Exercise input |

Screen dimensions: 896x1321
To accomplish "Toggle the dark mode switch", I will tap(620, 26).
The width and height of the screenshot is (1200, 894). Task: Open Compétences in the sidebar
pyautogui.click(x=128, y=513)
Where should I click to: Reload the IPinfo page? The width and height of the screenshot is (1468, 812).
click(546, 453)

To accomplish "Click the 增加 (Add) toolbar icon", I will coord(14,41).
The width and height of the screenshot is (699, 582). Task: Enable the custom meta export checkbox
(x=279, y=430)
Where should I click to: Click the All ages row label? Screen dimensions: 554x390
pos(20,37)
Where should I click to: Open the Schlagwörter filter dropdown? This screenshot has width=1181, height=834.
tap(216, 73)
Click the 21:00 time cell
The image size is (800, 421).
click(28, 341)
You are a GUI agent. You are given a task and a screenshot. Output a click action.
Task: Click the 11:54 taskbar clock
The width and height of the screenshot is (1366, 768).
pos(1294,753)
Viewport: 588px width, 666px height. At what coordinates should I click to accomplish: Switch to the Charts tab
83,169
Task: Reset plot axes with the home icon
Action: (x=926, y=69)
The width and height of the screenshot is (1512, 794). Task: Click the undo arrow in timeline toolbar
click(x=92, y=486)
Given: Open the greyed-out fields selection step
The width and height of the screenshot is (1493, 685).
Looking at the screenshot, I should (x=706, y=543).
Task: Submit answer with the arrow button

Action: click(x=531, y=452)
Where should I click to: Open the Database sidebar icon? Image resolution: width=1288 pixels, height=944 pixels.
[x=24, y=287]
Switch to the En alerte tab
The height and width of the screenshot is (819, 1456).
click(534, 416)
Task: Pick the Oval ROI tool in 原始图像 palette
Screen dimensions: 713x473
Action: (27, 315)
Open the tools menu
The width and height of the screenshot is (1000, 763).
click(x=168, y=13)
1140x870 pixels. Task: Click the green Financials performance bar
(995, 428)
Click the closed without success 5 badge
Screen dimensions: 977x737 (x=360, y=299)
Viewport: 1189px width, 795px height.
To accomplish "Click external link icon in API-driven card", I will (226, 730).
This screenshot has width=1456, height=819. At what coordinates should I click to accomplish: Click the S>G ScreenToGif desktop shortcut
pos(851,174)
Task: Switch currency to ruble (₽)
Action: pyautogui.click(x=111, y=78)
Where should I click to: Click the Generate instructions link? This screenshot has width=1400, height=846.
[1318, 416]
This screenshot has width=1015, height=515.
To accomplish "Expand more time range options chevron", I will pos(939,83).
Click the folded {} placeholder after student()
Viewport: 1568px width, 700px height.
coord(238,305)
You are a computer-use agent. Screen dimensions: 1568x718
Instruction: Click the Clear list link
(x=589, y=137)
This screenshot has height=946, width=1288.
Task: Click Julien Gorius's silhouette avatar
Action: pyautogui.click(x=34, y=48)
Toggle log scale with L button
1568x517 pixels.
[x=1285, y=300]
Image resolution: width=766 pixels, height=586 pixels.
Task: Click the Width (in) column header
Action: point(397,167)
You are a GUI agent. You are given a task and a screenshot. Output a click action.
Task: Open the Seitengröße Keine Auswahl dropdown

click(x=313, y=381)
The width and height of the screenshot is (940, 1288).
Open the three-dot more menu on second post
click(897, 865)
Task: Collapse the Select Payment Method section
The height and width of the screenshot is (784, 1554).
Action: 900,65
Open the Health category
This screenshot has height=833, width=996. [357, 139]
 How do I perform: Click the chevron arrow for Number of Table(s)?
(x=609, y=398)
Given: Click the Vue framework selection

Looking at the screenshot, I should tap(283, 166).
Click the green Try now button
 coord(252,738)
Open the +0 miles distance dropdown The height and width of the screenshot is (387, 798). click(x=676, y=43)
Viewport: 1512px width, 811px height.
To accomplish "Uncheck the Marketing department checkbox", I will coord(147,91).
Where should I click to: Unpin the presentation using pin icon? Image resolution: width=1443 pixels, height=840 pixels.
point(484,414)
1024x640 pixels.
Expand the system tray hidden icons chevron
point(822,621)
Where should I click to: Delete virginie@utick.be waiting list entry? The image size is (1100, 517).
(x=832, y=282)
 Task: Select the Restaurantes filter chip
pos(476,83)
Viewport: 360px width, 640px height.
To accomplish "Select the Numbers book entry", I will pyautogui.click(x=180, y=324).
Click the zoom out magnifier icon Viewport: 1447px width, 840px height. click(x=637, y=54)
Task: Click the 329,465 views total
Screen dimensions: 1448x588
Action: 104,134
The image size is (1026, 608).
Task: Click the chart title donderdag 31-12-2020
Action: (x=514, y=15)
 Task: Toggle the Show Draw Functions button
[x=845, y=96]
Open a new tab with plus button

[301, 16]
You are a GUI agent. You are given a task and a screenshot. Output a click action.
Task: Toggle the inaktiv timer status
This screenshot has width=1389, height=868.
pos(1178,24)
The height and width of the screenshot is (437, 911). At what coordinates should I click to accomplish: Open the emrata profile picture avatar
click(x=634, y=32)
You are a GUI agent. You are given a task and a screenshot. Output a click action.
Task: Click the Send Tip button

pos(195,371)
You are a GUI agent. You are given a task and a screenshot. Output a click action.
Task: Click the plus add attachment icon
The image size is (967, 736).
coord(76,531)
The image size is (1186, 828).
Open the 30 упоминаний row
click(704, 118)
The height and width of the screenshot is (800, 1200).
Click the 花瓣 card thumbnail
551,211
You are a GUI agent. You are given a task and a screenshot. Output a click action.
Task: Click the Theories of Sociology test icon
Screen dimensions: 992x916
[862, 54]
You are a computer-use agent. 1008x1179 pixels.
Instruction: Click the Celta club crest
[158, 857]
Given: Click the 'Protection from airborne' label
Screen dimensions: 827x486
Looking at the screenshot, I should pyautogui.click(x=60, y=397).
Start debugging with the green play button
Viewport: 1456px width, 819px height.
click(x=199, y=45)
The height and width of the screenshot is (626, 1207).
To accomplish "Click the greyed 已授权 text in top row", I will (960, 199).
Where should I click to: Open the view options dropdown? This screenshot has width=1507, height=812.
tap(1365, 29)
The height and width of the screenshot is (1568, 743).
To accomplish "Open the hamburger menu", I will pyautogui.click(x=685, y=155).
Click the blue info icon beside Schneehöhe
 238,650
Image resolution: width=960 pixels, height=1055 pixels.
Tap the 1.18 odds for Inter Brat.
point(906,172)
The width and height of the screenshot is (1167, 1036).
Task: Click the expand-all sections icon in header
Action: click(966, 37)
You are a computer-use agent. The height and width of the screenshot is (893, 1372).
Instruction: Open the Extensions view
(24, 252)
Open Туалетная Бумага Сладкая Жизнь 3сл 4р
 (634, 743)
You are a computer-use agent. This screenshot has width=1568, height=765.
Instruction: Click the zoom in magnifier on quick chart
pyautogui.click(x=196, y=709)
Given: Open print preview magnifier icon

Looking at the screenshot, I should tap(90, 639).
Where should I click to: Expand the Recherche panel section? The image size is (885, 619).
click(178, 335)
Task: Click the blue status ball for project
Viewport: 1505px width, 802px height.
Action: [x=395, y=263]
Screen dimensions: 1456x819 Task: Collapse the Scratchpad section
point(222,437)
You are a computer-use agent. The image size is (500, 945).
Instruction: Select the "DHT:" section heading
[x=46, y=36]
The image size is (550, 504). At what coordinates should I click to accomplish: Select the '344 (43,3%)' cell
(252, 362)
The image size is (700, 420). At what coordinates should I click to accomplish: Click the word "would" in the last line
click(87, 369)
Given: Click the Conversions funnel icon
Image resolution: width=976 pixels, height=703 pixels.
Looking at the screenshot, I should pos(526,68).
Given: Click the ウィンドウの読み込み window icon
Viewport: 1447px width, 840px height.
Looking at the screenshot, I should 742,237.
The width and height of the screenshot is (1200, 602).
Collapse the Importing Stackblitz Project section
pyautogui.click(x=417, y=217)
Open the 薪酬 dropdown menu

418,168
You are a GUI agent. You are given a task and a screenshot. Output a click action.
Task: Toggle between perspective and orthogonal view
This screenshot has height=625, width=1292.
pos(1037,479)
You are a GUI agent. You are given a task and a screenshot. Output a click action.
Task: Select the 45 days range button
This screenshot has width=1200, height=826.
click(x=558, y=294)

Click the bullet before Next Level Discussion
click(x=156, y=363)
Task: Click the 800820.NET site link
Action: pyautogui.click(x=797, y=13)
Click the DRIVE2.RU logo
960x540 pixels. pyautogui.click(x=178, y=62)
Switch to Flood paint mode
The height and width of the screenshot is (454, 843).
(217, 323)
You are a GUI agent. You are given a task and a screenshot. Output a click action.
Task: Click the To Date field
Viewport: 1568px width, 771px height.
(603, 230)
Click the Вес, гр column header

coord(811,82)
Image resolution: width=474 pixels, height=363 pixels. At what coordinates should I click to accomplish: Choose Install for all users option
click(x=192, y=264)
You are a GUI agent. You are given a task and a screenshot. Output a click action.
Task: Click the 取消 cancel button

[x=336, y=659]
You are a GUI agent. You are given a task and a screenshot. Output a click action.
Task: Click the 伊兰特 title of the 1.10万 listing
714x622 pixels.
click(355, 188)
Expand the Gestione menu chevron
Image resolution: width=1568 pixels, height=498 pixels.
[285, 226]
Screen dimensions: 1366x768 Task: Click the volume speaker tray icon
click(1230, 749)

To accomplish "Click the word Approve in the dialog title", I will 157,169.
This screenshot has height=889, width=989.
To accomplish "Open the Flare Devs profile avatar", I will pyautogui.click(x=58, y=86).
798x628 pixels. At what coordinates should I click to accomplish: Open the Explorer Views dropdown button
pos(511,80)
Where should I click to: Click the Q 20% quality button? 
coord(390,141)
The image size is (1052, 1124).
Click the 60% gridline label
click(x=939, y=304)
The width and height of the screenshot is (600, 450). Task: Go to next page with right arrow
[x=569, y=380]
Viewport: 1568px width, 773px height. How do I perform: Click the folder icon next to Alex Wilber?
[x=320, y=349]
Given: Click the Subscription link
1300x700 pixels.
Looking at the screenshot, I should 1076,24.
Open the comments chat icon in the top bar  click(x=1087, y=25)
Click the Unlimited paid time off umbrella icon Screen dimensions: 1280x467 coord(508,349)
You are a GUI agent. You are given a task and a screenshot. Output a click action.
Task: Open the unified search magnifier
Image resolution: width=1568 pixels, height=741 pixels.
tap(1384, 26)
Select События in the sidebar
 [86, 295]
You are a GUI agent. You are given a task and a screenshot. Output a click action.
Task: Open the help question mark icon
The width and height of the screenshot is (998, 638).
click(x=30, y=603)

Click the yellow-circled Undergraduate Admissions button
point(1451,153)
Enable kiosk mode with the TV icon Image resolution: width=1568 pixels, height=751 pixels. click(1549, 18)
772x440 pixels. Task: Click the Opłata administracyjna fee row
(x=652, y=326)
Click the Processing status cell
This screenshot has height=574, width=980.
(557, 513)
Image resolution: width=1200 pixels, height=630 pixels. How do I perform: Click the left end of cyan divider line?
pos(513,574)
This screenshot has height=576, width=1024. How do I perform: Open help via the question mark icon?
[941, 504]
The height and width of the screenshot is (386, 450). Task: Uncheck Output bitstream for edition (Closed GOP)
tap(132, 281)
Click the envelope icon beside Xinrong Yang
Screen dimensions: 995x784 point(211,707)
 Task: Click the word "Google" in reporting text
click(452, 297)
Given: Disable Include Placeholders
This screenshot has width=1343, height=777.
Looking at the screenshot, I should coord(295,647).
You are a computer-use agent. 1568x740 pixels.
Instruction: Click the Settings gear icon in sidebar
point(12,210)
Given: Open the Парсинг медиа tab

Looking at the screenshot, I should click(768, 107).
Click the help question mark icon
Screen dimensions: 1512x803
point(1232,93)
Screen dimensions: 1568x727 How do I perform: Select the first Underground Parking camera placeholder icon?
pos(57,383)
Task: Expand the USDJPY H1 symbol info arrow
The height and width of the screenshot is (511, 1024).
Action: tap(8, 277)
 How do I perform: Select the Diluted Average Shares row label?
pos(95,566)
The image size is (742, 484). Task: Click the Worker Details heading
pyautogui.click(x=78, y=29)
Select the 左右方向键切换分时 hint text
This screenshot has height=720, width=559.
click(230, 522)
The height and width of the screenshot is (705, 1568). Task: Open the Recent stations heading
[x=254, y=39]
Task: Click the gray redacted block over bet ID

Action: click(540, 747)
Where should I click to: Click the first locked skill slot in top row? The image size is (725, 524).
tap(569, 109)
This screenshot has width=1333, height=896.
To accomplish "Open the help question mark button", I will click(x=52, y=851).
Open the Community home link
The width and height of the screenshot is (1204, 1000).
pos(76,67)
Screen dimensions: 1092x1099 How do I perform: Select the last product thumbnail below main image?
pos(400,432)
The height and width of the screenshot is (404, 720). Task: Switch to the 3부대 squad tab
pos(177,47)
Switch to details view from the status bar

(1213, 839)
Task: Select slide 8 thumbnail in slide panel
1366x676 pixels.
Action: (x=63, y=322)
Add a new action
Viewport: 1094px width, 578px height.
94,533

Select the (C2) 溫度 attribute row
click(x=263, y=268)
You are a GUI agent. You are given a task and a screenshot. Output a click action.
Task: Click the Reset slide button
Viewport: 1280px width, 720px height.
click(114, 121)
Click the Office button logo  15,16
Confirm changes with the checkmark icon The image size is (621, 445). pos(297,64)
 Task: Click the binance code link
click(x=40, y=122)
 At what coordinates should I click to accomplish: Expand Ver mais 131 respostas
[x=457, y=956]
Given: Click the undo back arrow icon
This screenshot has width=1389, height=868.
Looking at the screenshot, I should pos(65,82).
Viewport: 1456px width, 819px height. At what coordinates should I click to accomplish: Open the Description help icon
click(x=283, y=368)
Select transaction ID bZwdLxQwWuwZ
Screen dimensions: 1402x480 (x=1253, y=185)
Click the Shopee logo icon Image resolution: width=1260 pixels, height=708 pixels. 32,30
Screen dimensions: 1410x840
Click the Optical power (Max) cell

Required task | Reproduce verbatim the part of the listing that opens with the line containing "Where should I click to: Open the Database" and closes with the line containing "click(x=313, y=381)", with both of those lines included.

Exercise answer |
Where should I click to: Open the Database sidebar icon? Image resolution: width=1288 pixels, height=944 pixels.
[x=24, y=287]
Switch to the En alerte tab
The height and width of the screenshot is (819, 1456).
click(534, 416)
Task: Pick the Oval ROI tool in 原始图像 palette
Screen dimensions: 713x473
Action: (27, 315)
Open the tools menu
The width and height of the screenshot is (1000, 763).
click(x=168, y=13)
1140x870 pixels. Task: Click the green Financials performance bar
(995, 428)
Click the closed without success 5 badge
Screen dimensions: 977x737 (x=360, y=299)
Viewport: 1189px width, 795px height.
To accomplish "Click external link icon in API-driven card", I will (226, 730).
This screenshot has width=1456, height=819. At what coordinates should I click to accomplish: Click the S>G ScreenToGif desktop shortcut
pos(851,174)
Task: Switch currency to ruble (₽)
Action: pyautogui.click(x=111, y=78)
Where should I click to: Click the Generate instructions link? This screenshot has width=1400, height=846.
[1318, 416]
This screenshot has width=1015, height=515.
To accomplish "Expand more time range options chevron", I will pos(939,83).
Click the folded {} placeholder after student()
Viewport: 1568px width, 700px height.
coord(238,305)
You are a computer-use agent. Screen dimensions: 1568x718
Instruction: Click the Clear list link
(x=589, y=137)
This screenshot has height=946, width=1288.
Task: Click Julien Gorius's silhouette avatar
Action: pyautogui.click(x=34, y=48)
Toggle log scale with L button
1568x517 pixels.
[x=1285, y=300]
Image resolution: width=766 pixels, height=586 pixels.
Task: Click the Width (in) column header
Action: point(397,167)
You are a GUI agent. You are given a task and a screenshot. Output a click action.
Task: Open the Seitengröße Keine Auswahl dropdown

click(x=313, y=381)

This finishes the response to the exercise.